(Saved entries)
----------------------------------------

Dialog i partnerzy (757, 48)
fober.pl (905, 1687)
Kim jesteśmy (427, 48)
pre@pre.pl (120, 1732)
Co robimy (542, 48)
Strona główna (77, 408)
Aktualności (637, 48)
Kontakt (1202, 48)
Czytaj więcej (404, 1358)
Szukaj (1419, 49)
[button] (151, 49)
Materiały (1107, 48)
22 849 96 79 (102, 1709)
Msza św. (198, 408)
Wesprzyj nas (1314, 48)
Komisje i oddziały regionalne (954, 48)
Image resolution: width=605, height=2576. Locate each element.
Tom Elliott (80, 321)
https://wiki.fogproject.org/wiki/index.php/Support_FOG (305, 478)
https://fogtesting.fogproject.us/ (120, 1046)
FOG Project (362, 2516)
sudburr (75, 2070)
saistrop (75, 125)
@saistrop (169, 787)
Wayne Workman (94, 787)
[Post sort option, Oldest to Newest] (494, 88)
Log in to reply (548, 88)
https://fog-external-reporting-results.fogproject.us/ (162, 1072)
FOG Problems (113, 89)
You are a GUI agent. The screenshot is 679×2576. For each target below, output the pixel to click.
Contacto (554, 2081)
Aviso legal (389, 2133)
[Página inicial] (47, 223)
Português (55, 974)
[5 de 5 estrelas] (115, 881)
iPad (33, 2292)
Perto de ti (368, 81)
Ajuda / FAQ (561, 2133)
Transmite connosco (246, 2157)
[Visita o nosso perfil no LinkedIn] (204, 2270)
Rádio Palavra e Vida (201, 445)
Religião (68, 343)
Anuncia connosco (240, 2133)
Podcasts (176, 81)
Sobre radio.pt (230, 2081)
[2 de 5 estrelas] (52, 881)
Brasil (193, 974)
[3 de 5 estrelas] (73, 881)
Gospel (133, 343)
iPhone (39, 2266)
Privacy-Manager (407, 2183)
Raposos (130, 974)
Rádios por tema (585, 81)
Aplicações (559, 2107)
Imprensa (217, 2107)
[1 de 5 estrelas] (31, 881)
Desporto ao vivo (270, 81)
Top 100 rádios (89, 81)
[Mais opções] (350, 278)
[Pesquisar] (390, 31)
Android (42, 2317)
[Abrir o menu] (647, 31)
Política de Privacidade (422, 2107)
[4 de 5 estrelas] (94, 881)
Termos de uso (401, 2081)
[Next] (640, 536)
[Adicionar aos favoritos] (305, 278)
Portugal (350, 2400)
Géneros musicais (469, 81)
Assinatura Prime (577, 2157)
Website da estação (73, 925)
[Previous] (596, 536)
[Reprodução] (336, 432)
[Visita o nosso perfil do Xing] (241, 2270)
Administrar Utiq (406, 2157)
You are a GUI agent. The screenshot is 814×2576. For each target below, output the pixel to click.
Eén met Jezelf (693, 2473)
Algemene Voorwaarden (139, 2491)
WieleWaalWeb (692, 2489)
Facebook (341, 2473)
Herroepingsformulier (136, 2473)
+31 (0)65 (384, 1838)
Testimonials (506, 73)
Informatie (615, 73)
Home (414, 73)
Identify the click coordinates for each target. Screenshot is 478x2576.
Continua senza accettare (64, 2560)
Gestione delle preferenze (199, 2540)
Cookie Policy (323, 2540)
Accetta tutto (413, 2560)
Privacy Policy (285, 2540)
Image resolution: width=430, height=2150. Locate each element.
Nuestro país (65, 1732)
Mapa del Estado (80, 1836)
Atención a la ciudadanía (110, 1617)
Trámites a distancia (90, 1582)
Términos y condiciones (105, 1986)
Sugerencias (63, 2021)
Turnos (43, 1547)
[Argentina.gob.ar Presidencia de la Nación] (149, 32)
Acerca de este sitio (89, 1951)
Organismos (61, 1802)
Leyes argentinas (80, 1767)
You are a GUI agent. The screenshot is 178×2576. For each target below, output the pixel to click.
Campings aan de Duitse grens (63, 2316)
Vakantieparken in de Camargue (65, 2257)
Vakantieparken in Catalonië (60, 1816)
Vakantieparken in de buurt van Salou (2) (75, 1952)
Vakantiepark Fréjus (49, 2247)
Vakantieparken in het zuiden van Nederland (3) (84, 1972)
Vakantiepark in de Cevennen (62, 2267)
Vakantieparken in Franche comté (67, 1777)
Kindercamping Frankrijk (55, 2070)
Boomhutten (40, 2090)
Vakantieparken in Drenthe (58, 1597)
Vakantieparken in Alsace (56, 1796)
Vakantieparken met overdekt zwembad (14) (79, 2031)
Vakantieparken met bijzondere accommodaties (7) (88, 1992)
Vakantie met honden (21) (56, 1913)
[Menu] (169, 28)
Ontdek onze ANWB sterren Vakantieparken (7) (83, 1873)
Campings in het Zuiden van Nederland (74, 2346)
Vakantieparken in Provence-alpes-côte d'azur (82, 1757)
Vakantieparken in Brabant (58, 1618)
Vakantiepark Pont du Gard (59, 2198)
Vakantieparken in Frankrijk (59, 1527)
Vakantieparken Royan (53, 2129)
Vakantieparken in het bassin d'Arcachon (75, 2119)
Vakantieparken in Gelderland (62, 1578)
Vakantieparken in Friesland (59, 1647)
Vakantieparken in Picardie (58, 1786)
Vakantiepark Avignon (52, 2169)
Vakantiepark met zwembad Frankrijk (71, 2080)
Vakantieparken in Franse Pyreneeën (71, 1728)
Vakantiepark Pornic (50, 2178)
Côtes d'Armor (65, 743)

----------------------------------------

### PROBLEM REQUIREMENTS
Reproduce every line of the records containing the string "Locate".

### SOLUTION
Image resolution: width=605, height=2576. Locate each element.
Image resolution: width=430, height=2150. Locate each element.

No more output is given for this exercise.